Dataset entries:
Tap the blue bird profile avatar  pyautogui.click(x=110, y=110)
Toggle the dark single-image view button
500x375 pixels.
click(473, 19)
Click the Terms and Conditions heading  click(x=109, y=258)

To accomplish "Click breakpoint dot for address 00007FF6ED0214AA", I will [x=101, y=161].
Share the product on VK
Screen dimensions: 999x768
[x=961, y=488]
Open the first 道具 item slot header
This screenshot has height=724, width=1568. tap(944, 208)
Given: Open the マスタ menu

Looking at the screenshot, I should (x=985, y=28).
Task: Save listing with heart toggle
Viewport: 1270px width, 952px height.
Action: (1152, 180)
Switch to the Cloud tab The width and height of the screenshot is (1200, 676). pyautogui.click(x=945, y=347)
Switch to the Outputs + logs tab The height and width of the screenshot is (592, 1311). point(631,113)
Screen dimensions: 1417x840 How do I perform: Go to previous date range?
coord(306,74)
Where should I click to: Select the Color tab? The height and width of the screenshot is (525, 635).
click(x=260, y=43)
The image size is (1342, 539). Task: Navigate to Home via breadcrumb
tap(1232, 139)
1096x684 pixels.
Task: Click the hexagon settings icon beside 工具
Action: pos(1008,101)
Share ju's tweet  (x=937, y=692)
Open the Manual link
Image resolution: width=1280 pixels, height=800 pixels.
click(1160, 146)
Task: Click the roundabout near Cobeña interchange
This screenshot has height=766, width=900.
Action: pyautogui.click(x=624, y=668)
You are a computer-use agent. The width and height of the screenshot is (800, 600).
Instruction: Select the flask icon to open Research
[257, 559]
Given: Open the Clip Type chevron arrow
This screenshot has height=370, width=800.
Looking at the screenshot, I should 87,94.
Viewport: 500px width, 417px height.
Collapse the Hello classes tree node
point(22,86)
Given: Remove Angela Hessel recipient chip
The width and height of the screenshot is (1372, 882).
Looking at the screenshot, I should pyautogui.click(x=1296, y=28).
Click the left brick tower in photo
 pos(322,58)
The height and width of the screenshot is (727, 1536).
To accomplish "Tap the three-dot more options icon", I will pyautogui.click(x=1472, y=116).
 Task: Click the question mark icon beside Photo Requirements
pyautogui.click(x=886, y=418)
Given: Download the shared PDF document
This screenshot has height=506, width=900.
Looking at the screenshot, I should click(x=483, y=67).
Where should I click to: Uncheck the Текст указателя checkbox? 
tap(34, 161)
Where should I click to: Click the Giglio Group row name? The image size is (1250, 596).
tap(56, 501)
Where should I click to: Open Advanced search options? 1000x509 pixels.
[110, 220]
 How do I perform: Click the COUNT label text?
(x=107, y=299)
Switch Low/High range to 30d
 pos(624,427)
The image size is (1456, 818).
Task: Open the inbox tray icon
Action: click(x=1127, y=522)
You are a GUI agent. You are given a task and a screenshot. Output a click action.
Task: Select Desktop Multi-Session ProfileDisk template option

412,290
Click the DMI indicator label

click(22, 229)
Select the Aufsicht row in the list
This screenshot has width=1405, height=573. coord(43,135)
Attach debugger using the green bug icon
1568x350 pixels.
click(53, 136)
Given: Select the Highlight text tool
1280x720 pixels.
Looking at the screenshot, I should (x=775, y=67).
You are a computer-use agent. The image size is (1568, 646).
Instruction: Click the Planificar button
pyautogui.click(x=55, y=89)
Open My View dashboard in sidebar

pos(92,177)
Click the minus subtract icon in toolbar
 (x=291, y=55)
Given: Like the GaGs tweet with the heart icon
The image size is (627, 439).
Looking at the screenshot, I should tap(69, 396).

**Task directions**
Repeat the data exactly as it was given above.

**Solved exercise**
Tap the blue bird profile avatar  pyautogui.click(x=110, y=110)
Toggle the dark single-image view button
500x375 pixels.
click(473, 19)
Click the Terms and Conditions heading  click(x=109, y=258)

To accomplish "Click breakpoint dot for address 00007FF6ED0214AA", I will [x=101, y=161].
Share the product on VK
Screen dimensions: 999x768
[x=961, y=488]
Open the first 道具 item slot header
This screenshot has height=724, width=1568. tap(944, 208)
Given: Open the マスタ menu

Looking at the screenshot, I should (x=985, y=28).
Task: Save listing with heart toggle
Viewport: 1270px width, 952px height.
Action: (1152, 180)
Switch to the Cloud tab The width and height of the screenshot is (1200, 676). pyautogui.click(x=945, y=347)
Switch to the Outputs + logs tab The height and width of the screenshot is (592, 1311). point(631,113)
Screen dimensions: 1417x840 How do I perform: Go to previous date range?
coord(306,74)
Where should I click to: Select the Color tab? The height and width of the screenshot is (525, 635).
click(x=260, y=43)
The image size is (1342, 539). Task: Navigate to Home via breadcrumb
tap(1232, 139)
1096x684 pixels.
Task: Click the hexagon settings icon beside 工具
Action: pos(1008,101)
Share ju's tweet  (x=937, y=692)
Open the Manual link
Image resolution: width=1280 pixels, height=800 pixels.
click(1160, 146)
Task: Click the roundabout near Cobeña interchange
This screenshot has height=766, width=900.
Action: pyautogui.click(x=624, y=668)
You are a computer-use agent. The width and height of the screenshot is (800, 600).
Instruction: Select the flask icon to open Research
[257, 559]
Given: Open the Clip Type chevron arrow
This screenshot has height=370, width=800.
Looking at the screenshot, I should 87,94.
Viewport: 500px width, 417px height.
Collapse the Hello classes tree node
point(22,86)
Given: Remove Angela Hessel recipient chip
The width and height of the screenshot is (1372, 882).
Looking at the screenshot, I should pyautogui.click(x=1296, y=28).
Click the left brick tower in photo
 pos(322,58)
The height and width of the screenshot is (727, 1536).
To accomplish "Tap the three-dot more options icon", I will pyautogui.click(x=1472, y=116).
 Task: Click the question mark icon beside Photo Requirements
pyautogui.click(x=886, y=418)
Given: Download the shared PDF document
This screenshot has height=506, width=900.
Looking at the screenshot, I should click(x=483, y=67).
Where should I click to: Uncheck the Текст указателя checkbox? 
tap(34, 161)
Where should I click to: Click the Giglio Group row name? The image size is (1250, 596).
tap(56, 501)
Where should I click to: Open Advanced search options? 1000x509 pixels.
[110, 220]
 How do I perform: Click the COUNT label text?
(x=107, y=299)
Switch Low/High range to 30d
 pos(624,427)
The image size is (1456, 818).
Task: Open the inbox tray icon
Action: click(x=1127, y=522)
You are a GUI agent. You are given a task and a screenshot. Output a click action.
Task: Select Desktop Multi-Session ProfileDisk template option

412,290
Click the DMI indicator label

click(22, 229)
Select the Aufsicht row in the list
This screenshot has width=1405, height=573. coord(43,135)
Attach debugger using the green bug icon
1568x350 pixels.
click(53, 136)
Given: Select the Highlight text tool
1280x720 pixels.
Looking at the screenshot, I should (x=775, y=67).
You are a computer-use agent. The image size is (1568, 646).
Instruction: Click the Planificar button
pyautogui.click(x=55, y=89)
Open My View dashboard in sidebar

pos(92,177)
Click the minus subtract icon in toolbar
 (x=291, y=55)
Given: Like the GaGs tweet with the heart icon
The image size is (627, 439).
Looking at the screenshot, I should tap(69, 396).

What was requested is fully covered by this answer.